A. Replacing the wiper blades once a year has always been good advice, but some blades last longer and others may need to be replaced more often depending on use and environmental exposure. Wipers that are seldom used and are on a vehicle that is parked indoors can last years. By comparison, blades that are used frequently in dusty, dirty environments experience more wear so their service life will be shorter. Likewise, wipers on vehicles that are parked outdoors year-round in hot climates can deteriorate rather quickly and may need to be replaced every six months.
A recent Car Care Council survey found that 16 percent of vehicles inspected had worn, damaged or missing wiper blades, and 23 percent (almost one out of four!) had little or no windshield washer fluid in their reservoirs.
Many motorists don’t realize they need new wiper blades until it’s pouring and they can barely see the road ahead.
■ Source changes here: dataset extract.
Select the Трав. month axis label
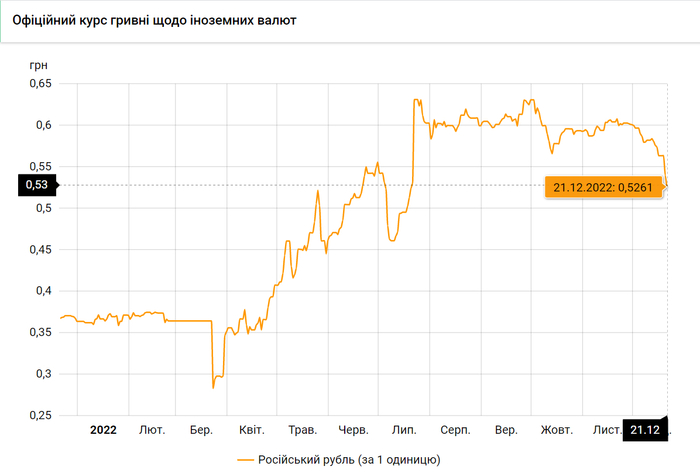 (x=302, y=430)
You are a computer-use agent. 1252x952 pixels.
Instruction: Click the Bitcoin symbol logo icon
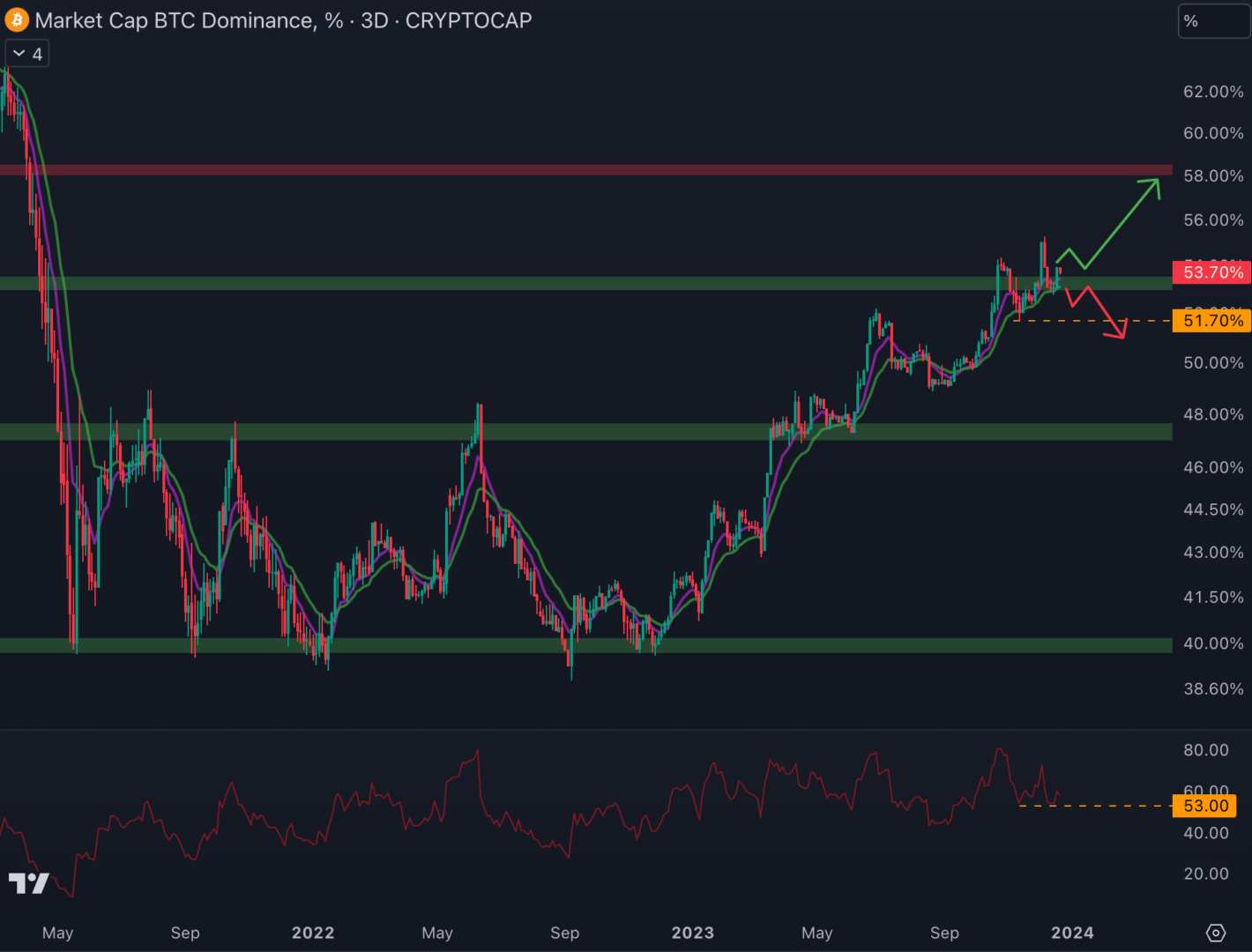(x=17, y=20)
Good wipers are absolutely essential for wet weather driving and for clearing the windshield of bug splatter, dust and road splash. Following a semi-truck on the expressway in a downpour is not the time to discover new wiper blades are needed.
A good time to check the wiper blades and windshield washers is when the oil is changed or the tires are rotated. If the wipers are chattering, streaking, wiping poorly or are damaged, it’s time for a new set of wipers. The wiping edge of the blade must be perfectly smooth, flat and clean. Dirt and debris on the windshield has an abrasive effect on the wiping edge during normal use, and once the edge becomes pitted, torn or ragged, the blade will streak and smear.
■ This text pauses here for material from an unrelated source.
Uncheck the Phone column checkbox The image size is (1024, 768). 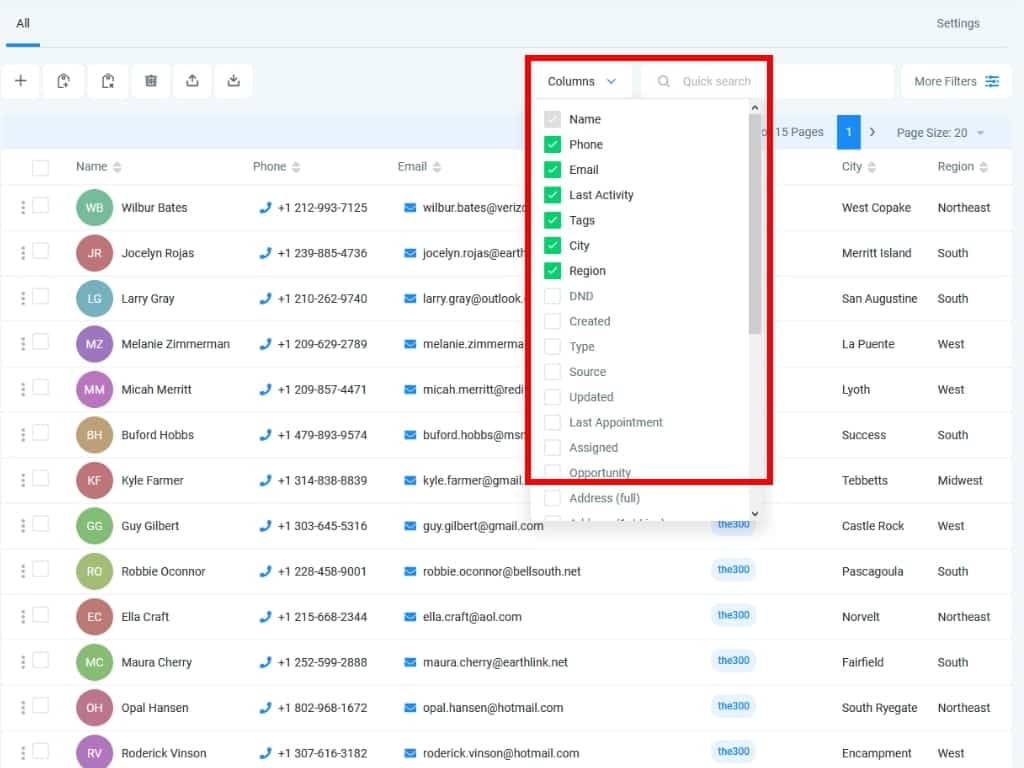click(x=552, y=144)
Weak wiper arms also can prevent an otherwise good set of wiper blades from wiping cleanly.
Not replacing a worn set of wipers also increases the risk of windshield damage. If the blades are the conventional type with a metal frame and the rubber portion of the blade tears loose, the metal frame can rub and scratch the windshield leaving a permanent scar as a constant reminder that the blades should have been replaced.
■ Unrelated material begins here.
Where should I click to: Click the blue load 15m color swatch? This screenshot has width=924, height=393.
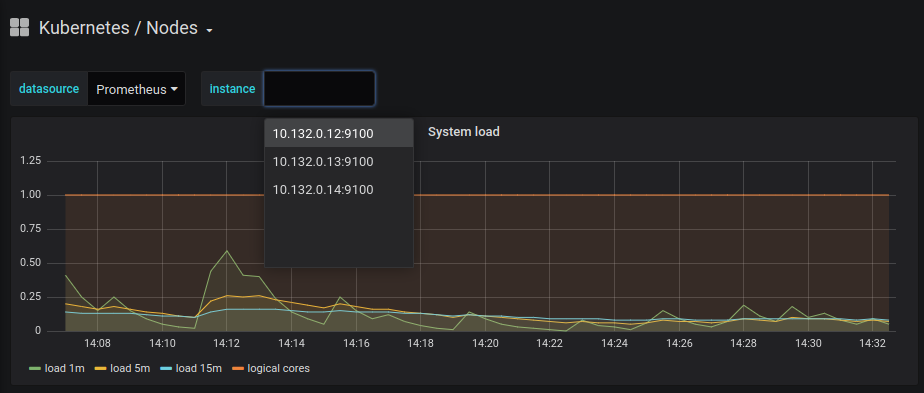166,369
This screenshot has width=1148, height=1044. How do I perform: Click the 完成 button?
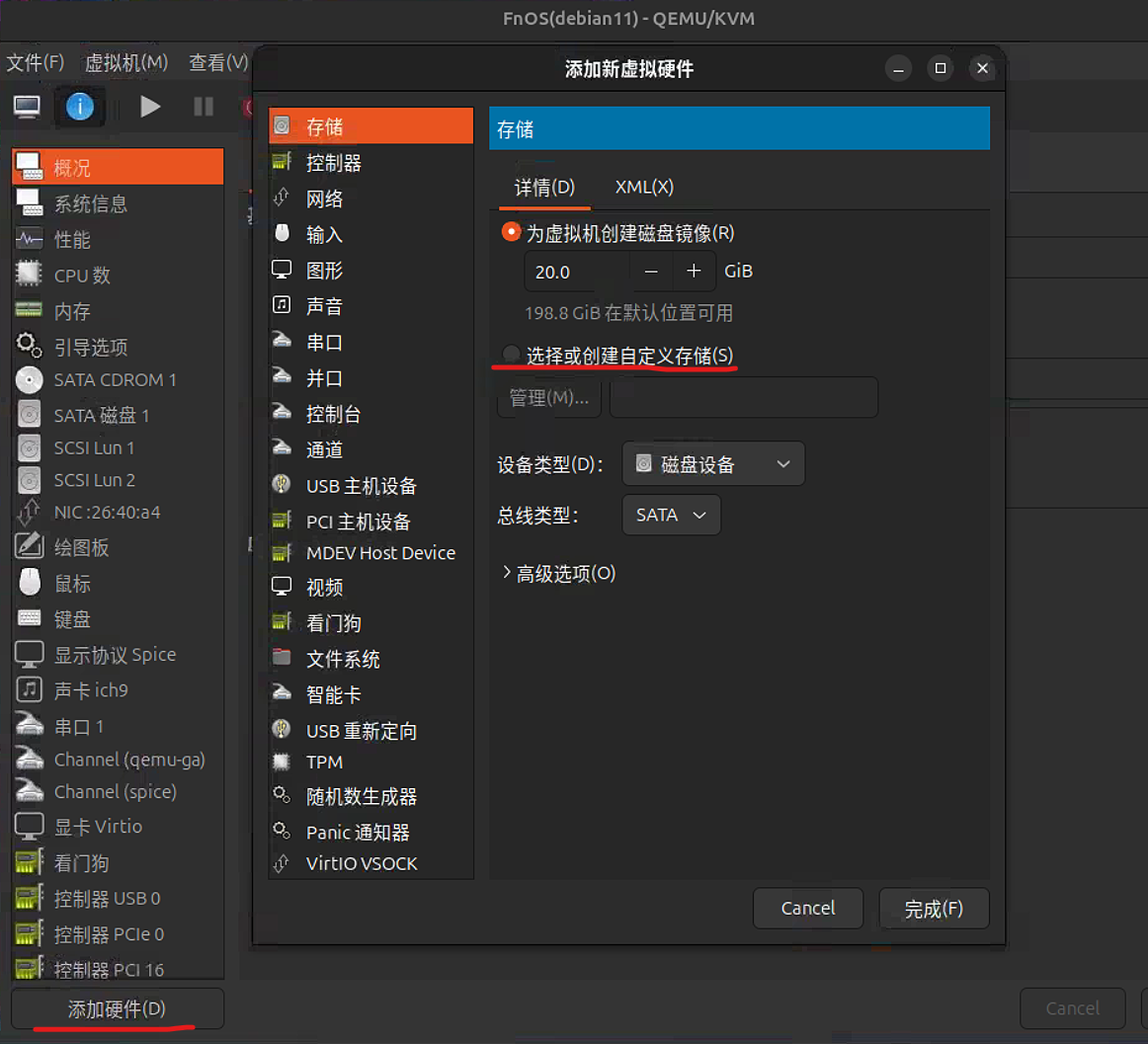click(933, 908)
New blades may also be needed for the back glass or tailgate on a minivan, sport utility vehicle, station wagon or hatchback car. Rear wipers are often more neglected than the ones up front because they’re not in the driver’s direct line of sight. Even so, good rearward visibility is necessary for driving awareness, backing up and parallel parking.
Q. What are the advantages of upgrading to a beam or frameless flat-style wiper blade?
A. The new style wipers don’t have a superstructure or frame to support the blade. A spring is molded right into the blade itself, allowing the blade to hug the glass as it follows the changing curvature of the windshield. This design provides an infinite number of contact points allowing constant even pressure across the glass and won’t clog with ice or snow like a conventional blade because there is no frame or superstructure above the blade. It’s like having winter blades year round.
Aerodynamics is another advantage. The blades have a “spoiler” molded into the upper surface to reduce wind lift at high speed. The lower height of the blade also reduces wind lift. The new style blades also make less “flopping” noise when the wipers reverse direction because the blade is lower and more rigid (no frame to flex back and forth).